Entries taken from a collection
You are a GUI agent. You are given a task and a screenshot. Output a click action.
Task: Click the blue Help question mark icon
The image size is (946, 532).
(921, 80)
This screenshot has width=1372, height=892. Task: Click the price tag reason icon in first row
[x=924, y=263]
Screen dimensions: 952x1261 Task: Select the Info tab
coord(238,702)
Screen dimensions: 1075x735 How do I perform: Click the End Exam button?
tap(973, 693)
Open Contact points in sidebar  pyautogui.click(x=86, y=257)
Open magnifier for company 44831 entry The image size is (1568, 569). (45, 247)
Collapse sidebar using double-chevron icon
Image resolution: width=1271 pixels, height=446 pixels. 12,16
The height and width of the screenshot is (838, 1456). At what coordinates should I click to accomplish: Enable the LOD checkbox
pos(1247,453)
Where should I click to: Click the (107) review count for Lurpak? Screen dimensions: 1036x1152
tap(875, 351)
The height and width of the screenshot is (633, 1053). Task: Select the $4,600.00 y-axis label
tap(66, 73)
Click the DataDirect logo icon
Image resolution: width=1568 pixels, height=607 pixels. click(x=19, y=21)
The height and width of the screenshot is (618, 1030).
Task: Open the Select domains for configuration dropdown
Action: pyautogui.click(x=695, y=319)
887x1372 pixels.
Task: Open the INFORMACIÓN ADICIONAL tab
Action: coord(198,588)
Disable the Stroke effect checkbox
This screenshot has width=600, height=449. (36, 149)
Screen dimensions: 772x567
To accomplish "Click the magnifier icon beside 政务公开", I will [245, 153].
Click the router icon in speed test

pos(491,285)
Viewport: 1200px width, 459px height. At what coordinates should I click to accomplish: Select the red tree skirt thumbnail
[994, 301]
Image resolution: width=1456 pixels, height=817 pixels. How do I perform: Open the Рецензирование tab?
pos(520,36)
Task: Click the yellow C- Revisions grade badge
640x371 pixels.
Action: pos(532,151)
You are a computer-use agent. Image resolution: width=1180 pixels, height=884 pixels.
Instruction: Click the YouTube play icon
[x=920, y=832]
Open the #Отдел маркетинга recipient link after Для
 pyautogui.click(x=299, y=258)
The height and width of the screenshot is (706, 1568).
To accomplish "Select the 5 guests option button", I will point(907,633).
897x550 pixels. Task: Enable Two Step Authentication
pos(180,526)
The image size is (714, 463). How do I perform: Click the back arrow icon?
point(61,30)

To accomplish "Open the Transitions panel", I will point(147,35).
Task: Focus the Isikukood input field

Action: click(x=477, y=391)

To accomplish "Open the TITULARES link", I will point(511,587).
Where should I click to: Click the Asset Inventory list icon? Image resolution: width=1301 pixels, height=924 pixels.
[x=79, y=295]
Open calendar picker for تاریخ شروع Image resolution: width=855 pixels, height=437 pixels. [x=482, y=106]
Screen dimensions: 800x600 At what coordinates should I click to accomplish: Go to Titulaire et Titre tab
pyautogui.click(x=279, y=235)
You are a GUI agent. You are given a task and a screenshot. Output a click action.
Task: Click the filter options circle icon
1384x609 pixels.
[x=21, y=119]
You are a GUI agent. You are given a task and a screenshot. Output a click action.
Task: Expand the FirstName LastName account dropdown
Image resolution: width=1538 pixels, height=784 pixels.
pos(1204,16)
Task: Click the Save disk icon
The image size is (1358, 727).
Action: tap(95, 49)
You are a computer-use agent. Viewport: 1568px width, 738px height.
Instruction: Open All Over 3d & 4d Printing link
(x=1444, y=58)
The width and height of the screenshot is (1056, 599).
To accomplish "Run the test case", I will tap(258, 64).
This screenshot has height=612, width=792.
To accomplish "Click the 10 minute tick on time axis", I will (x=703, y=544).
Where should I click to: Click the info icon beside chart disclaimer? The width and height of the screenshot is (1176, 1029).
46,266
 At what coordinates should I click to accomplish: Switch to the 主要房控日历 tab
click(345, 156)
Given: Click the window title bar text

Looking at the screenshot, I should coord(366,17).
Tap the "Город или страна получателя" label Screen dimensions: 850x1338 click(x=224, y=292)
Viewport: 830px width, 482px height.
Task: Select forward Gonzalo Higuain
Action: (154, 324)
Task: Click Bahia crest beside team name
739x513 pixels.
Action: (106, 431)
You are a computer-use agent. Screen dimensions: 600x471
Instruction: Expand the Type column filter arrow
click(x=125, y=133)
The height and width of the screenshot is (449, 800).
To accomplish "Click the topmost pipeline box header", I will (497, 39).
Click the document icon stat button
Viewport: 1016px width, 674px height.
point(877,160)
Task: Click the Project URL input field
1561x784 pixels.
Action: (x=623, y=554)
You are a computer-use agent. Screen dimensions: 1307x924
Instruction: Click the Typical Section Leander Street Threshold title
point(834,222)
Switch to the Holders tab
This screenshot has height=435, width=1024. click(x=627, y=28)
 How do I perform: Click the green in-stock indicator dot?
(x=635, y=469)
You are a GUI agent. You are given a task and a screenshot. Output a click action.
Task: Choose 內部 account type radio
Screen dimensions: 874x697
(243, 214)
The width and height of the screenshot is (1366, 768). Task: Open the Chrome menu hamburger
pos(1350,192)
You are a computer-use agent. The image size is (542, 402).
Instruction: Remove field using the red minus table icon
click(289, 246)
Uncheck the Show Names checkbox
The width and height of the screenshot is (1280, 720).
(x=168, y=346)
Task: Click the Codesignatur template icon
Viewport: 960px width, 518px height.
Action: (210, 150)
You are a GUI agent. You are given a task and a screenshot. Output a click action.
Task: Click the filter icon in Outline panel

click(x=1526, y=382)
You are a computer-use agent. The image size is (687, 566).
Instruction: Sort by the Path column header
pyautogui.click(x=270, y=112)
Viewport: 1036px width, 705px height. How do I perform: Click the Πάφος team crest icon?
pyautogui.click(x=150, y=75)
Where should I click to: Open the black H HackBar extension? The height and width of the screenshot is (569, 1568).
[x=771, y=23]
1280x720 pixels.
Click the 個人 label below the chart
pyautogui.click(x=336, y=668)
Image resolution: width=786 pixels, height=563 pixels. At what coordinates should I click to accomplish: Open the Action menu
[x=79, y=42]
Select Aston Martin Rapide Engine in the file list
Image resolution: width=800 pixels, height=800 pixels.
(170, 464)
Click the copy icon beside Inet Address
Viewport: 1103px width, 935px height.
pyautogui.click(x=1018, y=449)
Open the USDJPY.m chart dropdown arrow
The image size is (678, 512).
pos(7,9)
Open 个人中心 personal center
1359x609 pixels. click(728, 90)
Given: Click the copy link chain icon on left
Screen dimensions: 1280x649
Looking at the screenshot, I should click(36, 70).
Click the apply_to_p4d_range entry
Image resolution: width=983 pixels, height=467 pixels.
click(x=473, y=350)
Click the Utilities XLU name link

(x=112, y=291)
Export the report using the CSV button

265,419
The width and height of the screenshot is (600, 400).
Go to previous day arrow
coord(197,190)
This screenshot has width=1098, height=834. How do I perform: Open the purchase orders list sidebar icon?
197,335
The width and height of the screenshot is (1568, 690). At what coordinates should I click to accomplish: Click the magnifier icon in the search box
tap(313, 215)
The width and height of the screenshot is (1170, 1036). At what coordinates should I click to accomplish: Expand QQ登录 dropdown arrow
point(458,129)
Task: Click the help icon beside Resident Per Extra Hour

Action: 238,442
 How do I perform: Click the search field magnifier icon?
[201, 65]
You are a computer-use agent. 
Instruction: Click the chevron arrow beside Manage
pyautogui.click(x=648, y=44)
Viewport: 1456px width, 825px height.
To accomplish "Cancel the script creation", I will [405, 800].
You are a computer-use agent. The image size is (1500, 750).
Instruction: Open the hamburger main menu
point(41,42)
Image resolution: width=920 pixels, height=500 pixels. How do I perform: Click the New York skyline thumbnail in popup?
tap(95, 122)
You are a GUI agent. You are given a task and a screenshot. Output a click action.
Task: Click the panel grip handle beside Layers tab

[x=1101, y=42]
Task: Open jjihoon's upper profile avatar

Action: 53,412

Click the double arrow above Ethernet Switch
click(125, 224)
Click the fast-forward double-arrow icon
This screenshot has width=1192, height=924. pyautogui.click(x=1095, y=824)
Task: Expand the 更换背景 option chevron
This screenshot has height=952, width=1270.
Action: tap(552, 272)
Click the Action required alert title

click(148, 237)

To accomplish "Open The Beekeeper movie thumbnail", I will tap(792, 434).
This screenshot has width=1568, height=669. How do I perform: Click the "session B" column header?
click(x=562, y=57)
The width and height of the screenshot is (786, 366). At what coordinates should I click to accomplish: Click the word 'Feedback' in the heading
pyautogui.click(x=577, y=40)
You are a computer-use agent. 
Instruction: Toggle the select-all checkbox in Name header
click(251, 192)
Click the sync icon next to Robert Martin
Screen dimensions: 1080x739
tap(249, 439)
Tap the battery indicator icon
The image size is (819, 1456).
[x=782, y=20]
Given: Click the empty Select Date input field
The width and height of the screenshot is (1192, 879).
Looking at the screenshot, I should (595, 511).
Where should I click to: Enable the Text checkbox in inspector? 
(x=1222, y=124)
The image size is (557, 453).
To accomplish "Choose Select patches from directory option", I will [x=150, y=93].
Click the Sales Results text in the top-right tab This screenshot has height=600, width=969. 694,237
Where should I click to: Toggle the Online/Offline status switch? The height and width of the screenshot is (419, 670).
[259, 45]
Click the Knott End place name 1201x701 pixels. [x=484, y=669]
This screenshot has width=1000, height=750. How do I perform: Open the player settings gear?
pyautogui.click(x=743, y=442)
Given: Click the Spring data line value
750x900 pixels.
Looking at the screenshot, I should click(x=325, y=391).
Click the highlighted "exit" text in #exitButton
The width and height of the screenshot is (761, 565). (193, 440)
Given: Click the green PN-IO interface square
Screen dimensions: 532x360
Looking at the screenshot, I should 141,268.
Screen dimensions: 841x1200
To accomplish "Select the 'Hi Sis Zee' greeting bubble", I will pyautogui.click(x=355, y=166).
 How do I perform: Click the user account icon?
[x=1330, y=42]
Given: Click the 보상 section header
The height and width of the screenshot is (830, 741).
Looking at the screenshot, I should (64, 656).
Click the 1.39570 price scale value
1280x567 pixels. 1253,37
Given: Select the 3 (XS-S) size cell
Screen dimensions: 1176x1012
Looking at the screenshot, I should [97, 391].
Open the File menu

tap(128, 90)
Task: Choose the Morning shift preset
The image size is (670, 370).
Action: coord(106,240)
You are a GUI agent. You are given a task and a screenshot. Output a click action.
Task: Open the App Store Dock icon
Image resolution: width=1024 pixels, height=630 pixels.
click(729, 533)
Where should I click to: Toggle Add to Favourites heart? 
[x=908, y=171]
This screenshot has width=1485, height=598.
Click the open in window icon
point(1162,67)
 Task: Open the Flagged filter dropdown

* _WORK ITEM_:
Your answer should consist only of the lines above between the line holding "This screenshot has height=952, width=1270." and the line holding "Click the Sales", inclusive, each transcribed exactly.

* _THE ANSWER_:
This screenshot has height=952, width=1270.
Action: tap(552, 272)
Click the Action required alert title

click(148, 237)

To accomplish "Open The Beekeeper movie thumbnail", I will tap(792, 434).
This screenshot has width=1568, height=669. How do I perform: Click the "session B" column header?
click(x=562, y=57)
The width and height of the screenshot is (786, 366). At what coordinates should I click to accomplish: Click the word 'Feedback' in the heading
pyautogui.click(x=577, y=40)
You are a computer-use agent. 
Instruction: Toggle the select-all checkbox in Name header
click(251, 192)
Click the sync icon next to Robert Martin
Screen dimensions: 1080x739
tap(249, 439)
Tap the battery indicator icon
The image size is (819, 1456).
[x=782, y=20]
Given: Click the empty Select Date input field
The width and height of the screenshot is (1192, 879).
Looking at the screenshot, I should (595, 511).
Where should I click to: Enable the Text checkbox in inspector? 
(x=1222, y=124)
The image size is (557, 453).
To accomplish "Choose Select patches from directory option", I will [x=150, y=93].
Click the Sales Results text in the top-right tab This screenshot has height=600, width=969. 694,237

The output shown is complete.